#### 課題の目標:
本文を二文で要約せよ。

#### 本文:
==*==
球界を代表する投手となった阪神青柳晃洋投手(28)にとって、まだ越えたことのない“壁”がある。「2桁奪三振」だ。自己最多は昨季6月29日ヤクルト戦(甲子園)で記録した9三振。昨季最多勝と最高勝率の2冠を手にし、今季も12勝1敗、防御率1.39でタイトル量産の期待がかかる中、個人的には意外だった。ただ、本人は「壁」とは思わず、割り切っている。

「(ロッテ)佐々木朗希みたいに毎回毎回2桁三振取りたいですけど、そんなのは無理なので。僕は僕の技量を知っているので、取れたらラッキーみたいな感じです」

「打たせて取れる」という自負があるからこそ、こだわりはない。「三振はゼロで終わってもいいかなと思ってます。それこそ27個ゴロアウトで終わりたい時もありますし、究極で言ったら27球で終わりたい。そういうスタイルなので」。自分の持ち味、強みを理解し、自信を持って試合に臨んでいるからこそ、結果につながっているといえる。
==*==
保存された行:
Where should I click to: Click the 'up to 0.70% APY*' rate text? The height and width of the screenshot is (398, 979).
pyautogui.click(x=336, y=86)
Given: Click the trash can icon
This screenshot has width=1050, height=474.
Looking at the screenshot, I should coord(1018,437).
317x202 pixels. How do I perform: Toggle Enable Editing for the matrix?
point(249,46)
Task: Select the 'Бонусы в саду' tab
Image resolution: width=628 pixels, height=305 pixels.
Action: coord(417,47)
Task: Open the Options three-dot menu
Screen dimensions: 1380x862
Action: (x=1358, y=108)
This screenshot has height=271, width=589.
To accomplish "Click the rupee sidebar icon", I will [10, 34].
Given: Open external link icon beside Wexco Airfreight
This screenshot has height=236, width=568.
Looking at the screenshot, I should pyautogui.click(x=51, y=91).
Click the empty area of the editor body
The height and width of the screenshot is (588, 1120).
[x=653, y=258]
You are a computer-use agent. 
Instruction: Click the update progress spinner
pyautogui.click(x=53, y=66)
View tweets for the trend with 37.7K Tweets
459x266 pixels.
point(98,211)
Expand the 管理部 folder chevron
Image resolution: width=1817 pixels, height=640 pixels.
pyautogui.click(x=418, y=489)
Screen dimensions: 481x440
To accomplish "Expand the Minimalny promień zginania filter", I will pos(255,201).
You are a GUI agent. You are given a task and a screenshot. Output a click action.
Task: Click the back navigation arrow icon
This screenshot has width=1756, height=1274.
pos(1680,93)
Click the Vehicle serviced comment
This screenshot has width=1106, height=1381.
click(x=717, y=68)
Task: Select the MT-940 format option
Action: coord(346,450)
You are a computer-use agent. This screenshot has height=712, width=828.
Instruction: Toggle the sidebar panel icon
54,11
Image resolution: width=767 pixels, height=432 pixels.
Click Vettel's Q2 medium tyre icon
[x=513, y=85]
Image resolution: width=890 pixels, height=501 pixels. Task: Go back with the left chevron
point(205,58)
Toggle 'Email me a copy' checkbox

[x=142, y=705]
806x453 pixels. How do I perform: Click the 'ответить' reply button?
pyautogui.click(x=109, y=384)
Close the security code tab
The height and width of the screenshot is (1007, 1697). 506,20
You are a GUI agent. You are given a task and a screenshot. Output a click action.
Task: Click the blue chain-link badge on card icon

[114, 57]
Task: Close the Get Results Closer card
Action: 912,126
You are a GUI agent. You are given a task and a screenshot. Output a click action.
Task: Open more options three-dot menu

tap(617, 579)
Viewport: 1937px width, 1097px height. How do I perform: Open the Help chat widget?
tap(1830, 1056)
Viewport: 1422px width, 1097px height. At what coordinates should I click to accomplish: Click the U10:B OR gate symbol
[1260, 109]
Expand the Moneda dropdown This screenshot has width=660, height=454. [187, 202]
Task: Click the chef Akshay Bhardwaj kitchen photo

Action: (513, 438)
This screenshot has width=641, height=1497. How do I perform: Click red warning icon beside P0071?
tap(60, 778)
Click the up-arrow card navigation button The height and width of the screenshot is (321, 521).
==*==
#### 解答:
阪神の青柳晃洋投手は昨季に最多勝と最高勝率の2冠を手にし、今季も12勝1敗、防御率1.39という成績だが、自己最多は9三振で、2桁奪三振はまだ記録していない。本人はそれを壁とは思っておらず、打たせて取れるという自負から三振にこだわりはなく、27個のゴロアウトや27球で終えたい時もあると語っている。